Issue 1827: Replication + authGroup eventually replicate
Status:  Submitted
Owner:
Closed:  Apr 2013
Reported by manuel.v...@gmail.com, Mar 13, 2013
Affected Version: 2.5.2

What steps will reproduce the problem?
1. Set-up replication between 2 servers using authGroup and group "example-replication" (empty group, "visible to all members").
2. Create a project using CLI create-project (lets call it "foobar")
3. Set-up permission by cloning refs/meta/config:
[access "refs/*"]
Read = group example-replication
...
Push those changes

4. push some content in the newly create project (foobar master).

What is the expected output? What do you see instead?

Push should be replicated but it's not (even after delay much longer than replication delay, like 1h).

If you play around the Access right page (add some permissions, remove others) you might eventually get the content replicated.


Please provide any additional information below.

If you remove "authGroup" (and restart server) from replication config, everything works like a charm.

Mar 14, 2013
#1 manuel.v...@gmail.com
I made the same tests with gerrit and replication plugins built out of master:
- gerrit 2.5.2-1684-g443a3a1
- replication 1.1-SNAPSHOT (API Version    2.6-SNAPSHOT)

I get the same behaviour: authGroup only works when permission "Read on refs/* to replication group" is manually set from Web UI.

Here is the ML thread about it: https://groups.google.com/d/msg/repo-discuss/0b6Ultrwvqg/loCKd0lyt84J


Apr 12, 2013
#2 sop@google.com
Someone just reported this to me:
--
Looks like we had to set "Make group visible to all registered users" setting and then restart the server (didn't work if we didn't restart).
--

I think the replication plugin is unable to find the authGroup without this flag set; the internal group backend might not be allowing the plugin to find the group because it thinks the plugin is an anonymous end-user trying to find it in the web UI.

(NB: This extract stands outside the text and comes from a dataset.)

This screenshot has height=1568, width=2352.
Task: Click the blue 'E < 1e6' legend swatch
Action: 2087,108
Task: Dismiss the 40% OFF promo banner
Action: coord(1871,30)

The group cache probably needed to be evicted after setting the flag in order to allow the backend to see the new group. Or the backend was caching something else about the group visibility.
Apr 13, 2013
#3 manuel.v...@gmail.com
I'm not sure about restart (in my setup the creation of replication group is done during gerrit server init so a couple of restart happens before we start to replicate).

However, for this very specific bug it's a case issue with the permission. We were pushing "Read = group example-replication" (R upper case). This was not taken into account by the replication plugin (even if the UI is OK with it dans display the access rule).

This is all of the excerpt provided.